A Câmara dos Deputados aprovou, nesta terça-feira (1º), proposta que reduz de 30 para 25 anos o tempo de exercício de atividade de natureza militar exigido para a transferência de policiais e bombeiros militares para a inatividade remunerada. O texto também amplia de cinco para dez anos o período de serviço de natureza civil, pública ou privada que poderá ser averbado para efeito de aposentadoria.
A medida foi aprovada a partir do substitutivo apresentado pelo relator, deputado Cabo Gilberto Silva (PL-PB), ao Projeto de Lei 241/23, de autoria do deputado Capitão Augusto (PL-SP). A proposta seguirá agora para análise do Senado Federal.
Reconhecimento ao risco da atividade
Para Hildo Rocha, a redução do tempo de atividade militar reconhece as condições diferenciadas enfrentadas diariamente por policiais e bombeiros. Pela proposta, o militar poderá utilizar até dez anos de serviço civil, desde que devidamente comprovado e não concomitante à carreira militar.
“É mais do que justo, é correto, tendo em vista o alto grau de periculosidade que é exercido pelos policiais militares e corpo de bombeiros”, declarou o parlamentar.
O deputado também relacionou a valorização profissional ao fortalecimento da segurança pública. Segundo ele, policiais militares estão na linha de frente do combate às organizações criminosas e precisam contar com condições adequadas para desempenhar suas funções.
“Eles estão na frente do combate à criminalidade, às facções, aos grupos organizados, criminosos organizados, que nós temos”, ressaltou.
Motivação
Na avaliação de Hildo Rocha, garantir uma perspectiva adequada de aposentadoria contribui também para manter os profissionais motivados durante o período em que permanecem na ativa.
“É necessário que nós tenhamos policiais militares e corpo de bombeiros preparados e também motivados, sabendo que eles vão ter um tempo de aposentadoria adequado para poder trabalhar com mais vontade e, assim, melhorar o trabalho deles em favor da comunidade, da coletividade”, afirmou.
Participação das mulheres
O substitutivo também estabelece mudanças nas regras de acesso e progressão na carreira para mulheres, com previsão de igualdade de acesso e vedação a restrições ou reservas de vagas sem justificativa técnica.
Para a inatividade com proventos integrais, o texto estabelece 35 anos de serviço para os homens, sendo 25 anos de atividade de natureza militar.

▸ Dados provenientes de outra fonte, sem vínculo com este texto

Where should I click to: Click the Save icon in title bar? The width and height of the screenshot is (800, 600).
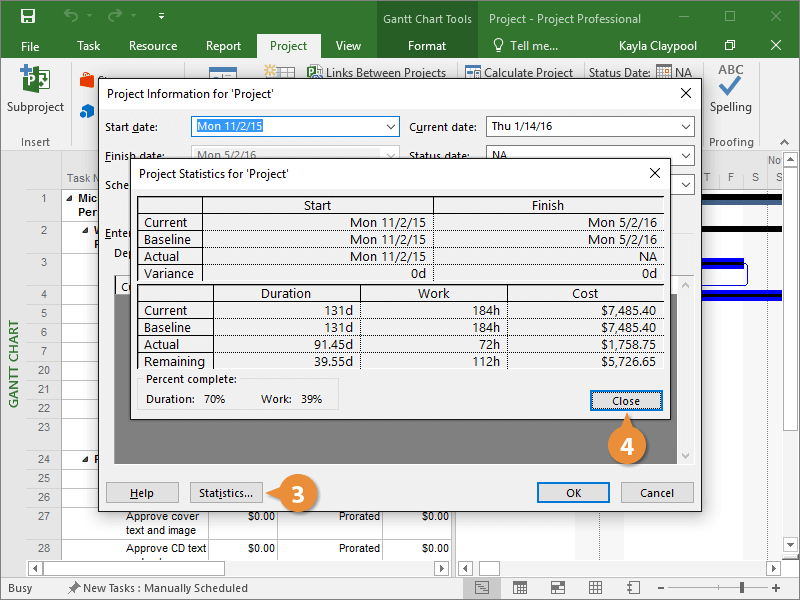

Para as mulheres, o período total será de 32 anos.
Hildo Rocha chamou atenção para o avanço representado pelas novas regras e destacou a possibilidade de aproveitamento de tempo de serviço anterior à carreira militar.
“No substitutivo, as mulheres vão ter menos tempo de serviço para poder se aposentar, ou seja, com 32 anos de serviço”, afirmou.
Defesa de aposentadorias diferenciadas
Ao defender a proposta, Hildo Rocha também sinalizou que a aprovação da matéria deve ser vista como parte de uma discussão mais ampla sobre categorias profissionais submetidas a condições especiais de trabalho.
O deputado citou especificamente os agentes comunitários de saúde e os agentes de combate às endemias, categorias que, segundo ele, também merecem regras diferenciadas em razão da natureza de suas atividades.
“Temos outras categorias para serem também aprovadas nas suas aposentadorias diferenciadas e aposentadorias especiais, a exemplo dos agentes comunitários de saúde e agentes de combate às endemias, que eu aqui defendo”, declarou.
Ao defender mudanças nas regras de inatividade para policiais e bombeiros, o parlamentar sustenta que reconhecer as particularidades dessas carreiras é também uma forma de fortalecer os serviços prestados à população.
Agora, caberá ao Senado analisar o texto aprovado pela Câmara. Se houver mudanças, a matéria poderá retornar à Câmara dos Deputados antes de seguir para sanção presidencial.